- Genre: Comedy drama; Fantasy; Legal drama;
- Created by: Josh Berman
- Starring: Brooke Elliott; Margaret Cho; April Bowlby; Kate Levering; Jackson Hurst; Josh Stamberg; Ben Feldman; Lex Medlin; Carter MacIntyre; Justin Deeley;
- Composers: Scott Starrett; Danny Lux;
- Country of origin: United States
- Original language: English
- No. of seasons: 6
- No. of episodes: 78 (list of episodes)

Production
- Executive producers: Josh Berman; Alex Taub; Craig Zadan; Neil Meron; Robert J. Wilson; David Petrarca;
- Producers: Robert J. Wilson; Dauri Chase; Jeffrey Lippman; David Feige; Anne M. Uemura; Sarah Rath; Katrin L. Goodson;
- Production locations: Atlanta, Georgia
- Editors: Tirsa Hackshaw; Augie Hess; John Murray; Thomas R. Moore; Noah Pontell; J. Scott Harvey; Jim Page;
- Camera setup: Single-camera
- Running time: 42–43 minutes
- Production companies: Osprey Productions; Post Road Productions (seasons 3–4); Sony Pictures Television;

Original release
- Network: Lifetime
- Release: July 12, 2009 – June 22, 2014

= Drop Dead Diva =

2009 American legal comedy-drama television series

Drop Dead Diva is an American legal comedy-drama/fantasy television series that aired on Lifetime from July 12, 2009, to June 22, 2014. The series was created by Josh Berman and produced by Sony Pictures Television. It stars Brooke Elliott as Jane, a plus-sized lawyer whose body is inhabited by the soul of a fashion model.

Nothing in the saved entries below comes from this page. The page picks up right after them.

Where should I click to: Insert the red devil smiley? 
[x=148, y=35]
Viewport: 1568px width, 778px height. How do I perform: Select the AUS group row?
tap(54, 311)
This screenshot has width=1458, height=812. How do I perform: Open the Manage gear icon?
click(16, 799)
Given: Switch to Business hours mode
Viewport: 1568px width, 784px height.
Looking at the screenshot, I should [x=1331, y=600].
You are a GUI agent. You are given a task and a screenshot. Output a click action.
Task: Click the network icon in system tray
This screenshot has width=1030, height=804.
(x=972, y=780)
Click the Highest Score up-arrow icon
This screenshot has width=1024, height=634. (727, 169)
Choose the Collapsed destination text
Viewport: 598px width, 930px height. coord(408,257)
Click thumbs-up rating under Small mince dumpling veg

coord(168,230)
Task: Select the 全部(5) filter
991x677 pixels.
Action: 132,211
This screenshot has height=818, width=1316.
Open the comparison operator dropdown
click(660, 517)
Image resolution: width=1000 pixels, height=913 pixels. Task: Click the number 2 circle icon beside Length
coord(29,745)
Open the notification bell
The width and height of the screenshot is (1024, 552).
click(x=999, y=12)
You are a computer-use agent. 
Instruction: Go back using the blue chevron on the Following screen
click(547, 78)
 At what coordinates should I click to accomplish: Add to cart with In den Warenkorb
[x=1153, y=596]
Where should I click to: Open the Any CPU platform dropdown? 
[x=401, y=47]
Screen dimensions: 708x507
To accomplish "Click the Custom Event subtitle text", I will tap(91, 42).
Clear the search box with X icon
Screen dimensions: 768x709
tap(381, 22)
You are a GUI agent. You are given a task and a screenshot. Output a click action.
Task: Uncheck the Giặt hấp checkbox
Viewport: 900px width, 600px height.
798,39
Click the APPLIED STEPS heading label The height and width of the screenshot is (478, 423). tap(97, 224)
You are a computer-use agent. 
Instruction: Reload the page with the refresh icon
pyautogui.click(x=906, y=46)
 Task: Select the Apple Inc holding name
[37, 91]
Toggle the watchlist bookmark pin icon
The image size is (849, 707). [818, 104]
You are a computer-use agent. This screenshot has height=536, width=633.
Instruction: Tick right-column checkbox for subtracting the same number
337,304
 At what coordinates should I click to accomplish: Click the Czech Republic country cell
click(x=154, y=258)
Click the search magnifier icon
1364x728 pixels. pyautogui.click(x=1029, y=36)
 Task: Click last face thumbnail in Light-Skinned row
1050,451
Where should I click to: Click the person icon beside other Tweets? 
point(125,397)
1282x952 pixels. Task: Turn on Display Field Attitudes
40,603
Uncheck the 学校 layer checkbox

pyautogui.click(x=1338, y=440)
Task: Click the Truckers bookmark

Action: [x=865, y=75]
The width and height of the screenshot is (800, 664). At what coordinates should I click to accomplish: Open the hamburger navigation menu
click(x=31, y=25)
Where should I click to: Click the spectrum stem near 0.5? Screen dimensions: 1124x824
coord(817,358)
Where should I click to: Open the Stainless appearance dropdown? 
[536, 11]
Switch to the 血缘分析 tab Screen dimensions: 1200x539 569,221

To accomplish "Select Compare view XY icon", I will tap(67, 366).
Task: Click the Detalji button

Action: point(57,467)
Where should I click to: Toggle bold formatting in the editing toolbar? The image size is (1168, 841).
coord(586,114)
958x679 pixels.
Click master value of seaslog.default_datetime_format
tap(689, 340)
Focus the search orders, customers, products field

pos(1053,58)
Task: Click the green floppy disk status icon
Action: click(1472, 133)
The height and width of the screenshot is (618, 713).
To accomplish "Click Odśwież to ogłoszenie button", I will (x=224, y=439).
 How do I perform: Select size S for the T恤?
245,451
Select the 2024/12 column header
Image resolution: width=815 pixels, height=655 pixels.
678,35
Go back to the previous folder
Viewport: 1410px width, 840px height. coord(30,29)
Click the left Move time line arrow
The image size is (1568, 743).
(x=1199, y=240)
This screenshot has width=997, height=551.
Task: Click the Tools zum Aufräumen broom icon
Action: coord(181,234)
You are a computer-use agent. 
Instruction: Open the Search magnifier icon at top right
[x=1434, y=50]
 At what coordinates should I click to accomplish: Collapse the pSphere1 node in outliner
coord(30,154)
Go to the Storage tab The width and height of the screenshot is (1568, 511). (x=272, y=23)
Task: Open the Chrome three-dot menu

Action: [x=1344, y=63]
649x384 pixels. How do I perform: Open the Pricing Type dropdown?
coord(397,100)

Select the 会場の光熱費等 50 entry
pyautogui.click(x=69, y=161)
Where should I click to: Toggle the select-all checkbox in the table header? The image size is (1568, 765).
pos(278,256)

In January 2013, Lifetime canceled the series after its fourth season. That March, the network reversed its decision, renewing the series for a fifth season that premiered in June 2013. In October 2013, Lifetime renewed the series for a sixth and final season.

==Plot==
The series revolves around Deborah "Deb" Dobkins (played by Brooke D'Orsay), a vapid model who is killed in a car crash on the way to an audition for The Price Is Right. As her soul enters the gates of Heaven, she finds herself being judged by a gatekeeper named Fred (Ben Feldman). As a result of her shallowness, Fred declares her a "zero-zero", since she has performed zero good deeds and zero bad deeds during her time on Earth. While he is distracted, Deb presses the "return" key before Fred can stop her and is brought back to life in the body of a recently deceased lawyer named Jane Bingum (Brooke Elliott), who died protecting her boss Jay Parker (Josh Stamberg) from a shooter.

Jane is the complete opposite of Deb; she is brilliant, hard-working, charitable, and plus-sized. Deb finds that Jane also works in the same law firm, Harrison-Parker, as Deb's fiancé Grayson Kent (Jackson Hurst). After immediately telling her best friend Stacy Barrett (April Bowlby) of her predicament, Deb prepares herself to tell Grayson the truth about her new body. However, Fred's assignment as Deb's guardian angel serves as punishment for letting her escape Heaven. His purpose on Earth is to prevent Deb from telling Grayson the truth and insisting that no one else can know that she is really Deb in Jane's body.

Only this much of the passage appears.